There are two things you should never do with outliers. You should not leave an outlier in place and proceed as if nothing happened. Analyses of data with outliers are very likely to be wrong. The other is to omit an outlier from the analysis without comment. A histogram is often a better way to see more detail about how the outlier fits in or doesn’t fit at all.
Timeplots
A display of values against time is called a timeplot. Timeplots often show a great deal of point to point variation. We usually want to see past this variation to understand any underlying smooth trends. Also we want to think about how the values vary around that tend, the timeplot version of center and spread.
Re-Expressing Data
When data are skewed, it can be hard to summarize them simply with a center and spread, and hard to decide whether the most extreme values are outliers or just part of the stretched out tail.
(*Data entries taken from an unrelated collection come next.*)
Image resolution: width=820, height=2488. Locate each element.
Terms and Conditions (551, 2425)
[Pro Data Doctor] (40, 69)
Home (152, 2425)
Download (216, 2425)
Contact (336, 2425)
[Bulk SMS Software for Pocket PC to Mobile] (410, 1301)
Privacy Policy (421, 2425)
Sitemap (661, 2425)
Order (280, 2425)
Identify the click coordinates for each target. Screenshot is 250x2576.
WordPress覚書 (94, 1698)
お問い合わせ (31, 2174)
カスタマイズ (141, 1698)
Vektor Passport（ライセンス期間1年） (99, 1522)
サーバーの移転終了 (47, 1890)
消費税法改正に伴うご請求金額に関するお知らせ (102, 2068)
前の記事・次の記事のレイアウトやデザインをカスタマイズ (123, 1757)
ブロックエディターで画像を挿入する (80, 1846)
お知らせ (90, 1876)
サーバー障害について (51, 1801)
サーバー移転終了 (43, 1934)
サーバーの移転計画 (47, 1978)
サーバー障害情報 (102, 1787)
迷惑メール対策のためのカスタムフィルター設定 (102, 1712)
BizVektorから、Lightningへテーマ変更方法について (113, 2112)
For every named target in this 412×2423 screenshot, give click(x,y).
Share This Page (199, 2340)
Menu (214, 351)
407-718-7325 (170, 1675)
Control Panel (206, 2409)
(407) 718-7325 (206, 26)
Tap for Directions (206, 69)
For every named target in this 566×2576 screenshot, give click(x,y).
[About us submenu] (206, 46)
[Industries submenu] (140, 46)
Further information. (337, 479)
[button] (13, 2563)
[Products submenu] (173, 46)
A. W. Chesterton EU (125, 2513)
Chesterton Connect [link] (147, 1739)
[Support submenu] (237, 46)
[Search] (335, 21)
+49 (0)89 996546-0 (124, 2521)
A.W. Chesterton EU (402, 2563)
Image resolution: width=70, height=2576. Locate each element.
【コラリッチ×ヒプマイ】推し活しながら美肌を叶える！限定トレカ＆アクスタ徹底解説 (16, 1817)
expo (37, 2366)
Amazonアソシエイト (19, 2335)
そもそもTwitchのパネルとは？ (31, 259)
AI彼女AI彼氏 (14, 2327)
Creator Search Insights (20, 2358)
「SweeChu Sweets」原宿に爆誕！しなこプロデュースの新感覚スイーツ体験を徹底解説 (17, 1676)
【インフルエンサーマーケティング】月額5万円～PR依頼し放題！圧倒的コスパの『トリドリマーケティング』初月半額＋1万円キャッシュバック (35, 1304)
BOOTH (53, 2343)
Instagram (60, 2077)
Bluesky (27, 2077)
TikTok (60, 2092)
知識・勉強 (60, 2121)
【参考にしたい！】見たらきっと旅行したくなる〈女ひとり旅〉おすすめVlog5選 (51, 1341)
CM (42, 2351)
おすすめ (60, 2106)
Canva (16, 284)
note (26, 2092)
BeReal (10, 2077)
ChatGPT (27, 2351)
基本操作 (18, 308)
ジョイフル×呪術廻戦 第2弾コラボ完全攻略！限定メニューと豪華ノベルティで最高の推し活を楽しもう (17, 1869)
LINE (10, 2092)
We re-express the data by applying a simple function to each value. Re-express means to transform the data by applying a simple function to make the skewed distribution more symmetric. It could be either a square root or logarithm function. Variables that are skewed to the right often benefit from a re-expression by square roots, logs, or reciprocals. Those skewed to the left may benefit from squaring the data. Re-expressing can help alleviate the problem of comparing groups that have very different spreads.
Choose the right tool for comparing distributions. Compare the distributions of two or three groups with histograms. Compare several groups with boxplots, which make it easy to compare centers and spreads and spot outliers, but hide much of the detail of distribution shape.
Treat outliers with attention and care. Outliers are nominated by the boxplot rule, but you must decide what to do with them. Track down the background for outliers, it may be informative.
Re-express data to make them easier to work with. Re-expression can make skewed distributions more nearly symmetric. Re-expression can make the spreads of different groups more nearly comparable.
Outlier
Values that are large or small compared to most of the other values in a variable. Whether they are outliers is a judgement call that depends on the context. A boxplot displays values more than 1.5 IQR’s beyond the nearest quartile as potential outliers, but that is not a definition of outlier that can be used anywhere.
5-Number Summary
A summary of a variable’s distribution that consists, of the extremes, the quartiles, and the median.
Boxplot
A display of a box between the quartiles and whiskers extending to the highest and lowest values not nominated as outliers.
Far Outlier
In a boxplot a value more than 3 IQR’s beyond the nearest quartile. Such values deserve special attention.
Timeplot
A timeplot displays data that change over time. Often, successive values are connected with lines to show trends more clearly. Sometimes, a smooth curve is added to the plot to help show long0term patterns and trends.
Re-Express
This is another name for transform. The structure of data may be improved by working with a simple function of the data. The logarithm, square root, and reciprocal are the most common re-expression functions.